# How I beat DP and You can Too!!



## hope.is.here (Nov 6, 2012)

How I was cured of DP and How You Can do the same!









Hi guys,

I'm so happy to write to you my story of overcoming DP and other mental illnesses. Just last April I thought my DP, severe depression, and anxiety would never go away. Why would they? I had all of these illnesses in a very severe form since I was 18, and I was already 21. I had taken a lot of drugs such as benzos, antidepressants, and anti psychotics which always made me feel much much worse, so I had cold turkeyd off of them a while ago (and had the most awful withdrawals imaginable!!) My mom would look at the DP forums and tell me other people's stories. Hearing those stories only made me feel worse about my situation. I thought everyone else had it better than me because at least they were writing on the forums; I myself couldn't read well at all or comprehend anything. I couldn't make out a sentence most of the time. I felt disconnected from reality, an alien in an unreal world. I had dropped out of college where I used to be a straight A student with a full scholarship. I was suicidal and tried many times to end it all. One time, I crashed my car on purpose. It was an awful crash that no one believed I could survive. I didn't wear a seatbelt. Miraculously, not only did I survive, I wasn't injured. Not one bit. God had saved me from a horrible fate.

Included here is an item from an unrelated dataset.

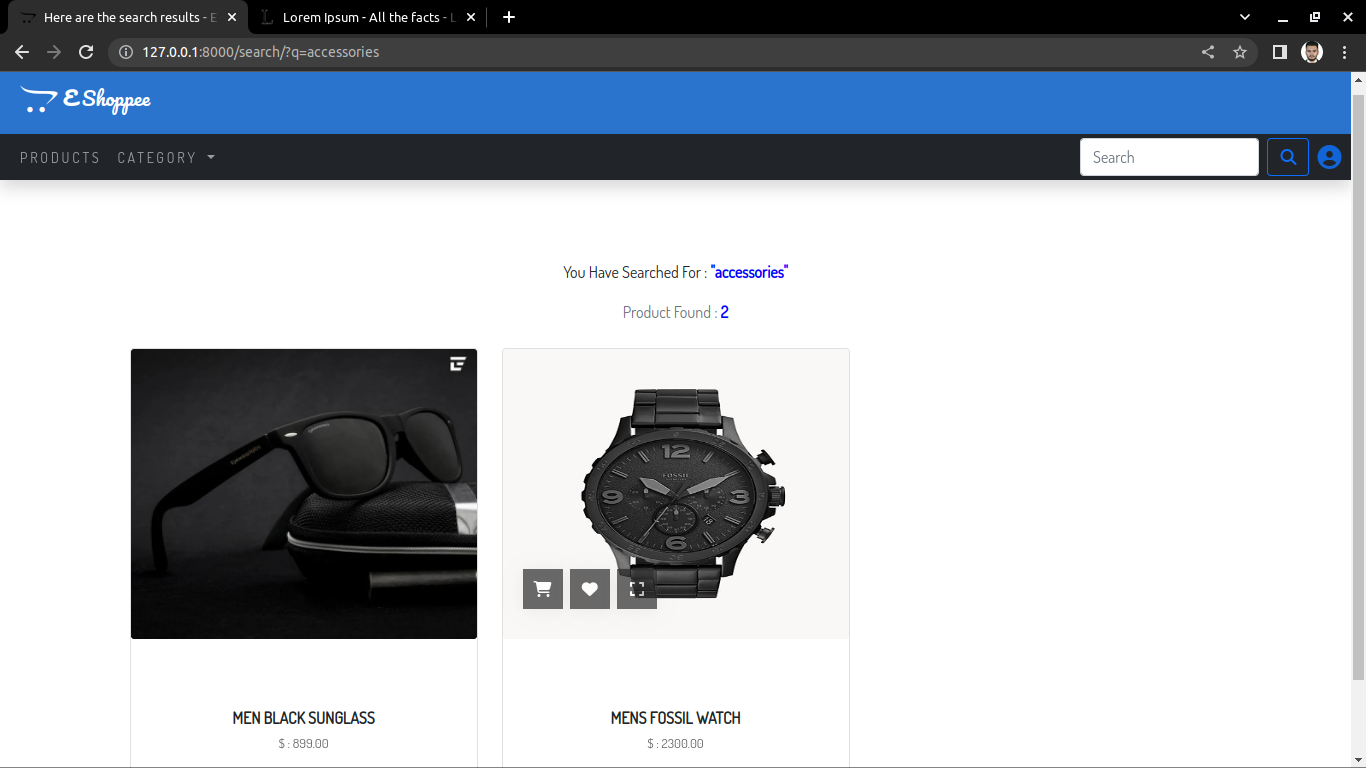Open the user account icon

[x=1329, y=157]
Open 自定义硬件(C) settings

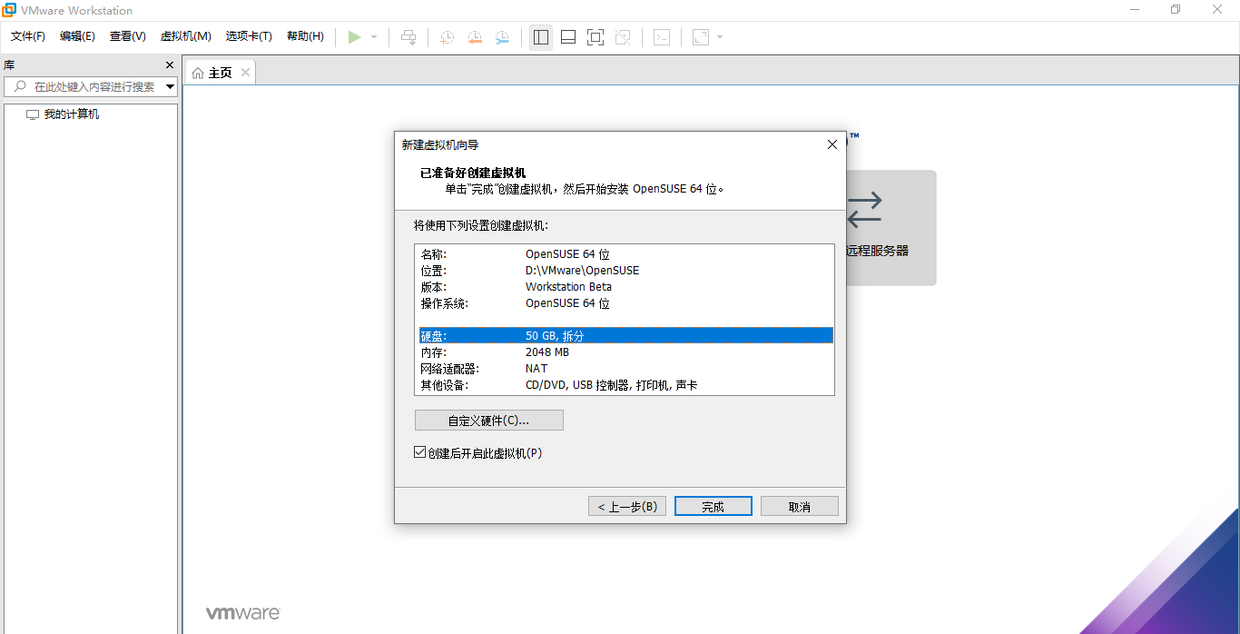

Throughout this time, I was in psych units many times. All the psychiatrists (many of who were considered "top experts") said my case was hopeless and that I would have to be on meds the rest of my life. All my friends and all of our family friends had turned away from us. My mom was severely depressed and had long term insomnia because she was so worried about me. She had quit her job to take care of me full time because she was scared I would try to kill myself again. We were in a horrible financial situation with no insurance and close to losing our house. There was no hope. My mom did not give up and found me a wonderful naturopath with whose help I started to slowly detox and make sense of the world again. It has been 6 months now and a very hard, arduous process but I can truly say that I have fully recovered mentally, physically, and emotionally. Of course, I put a ton of effort every day to stay this way but it is so worth it. I've been admitted to my college again and am going to go online for spring. I can work out everyday like I used to 3 years ago, before the start of my illness. I'm a happy and outgoing person and I believe in God 100%. 

If I can do it, I believe you can too. Of course, I had the support of my amazing mom and my great naturopath who has a lot of experience with detox. I know that if you have absolutely no support it will be harder for you...but don't give up. Give life a chance. Do what I did and I promise you will see improvement, even if it is small at first. I'm here for you. 

Diet

This is the first thing you absolutely have to change before starting Detox. I urge all of you to switch to an organic diet if you can. Personally, I have found that eating plenty of :

· organic vegetables 

· greens

· berries

· some fruits (in moderation--you want to eat a diet low in sugar)

· raw dairy (in moderation), 

· whole grains (not bread, pasta, cereal, etc. but actual whole grains such as brown rice, buckwheat, millet, quinoa, whole grain oats are extremely beneficial), 

· organic poultry (in moderation), 

· wild fish (not farmed),

· and healthy fats like nuts, seeds, fish oil, using oils like olive oil, sesame oil, pine oil, ghee are extremely beneficial to your health and will make a big difference in how you feel. 



Please stay away from:

· refined sugar (any sweets, candy, etc., but also yogurt, juice, anything that has sugar in it. The less you eat the better mentally you will feel)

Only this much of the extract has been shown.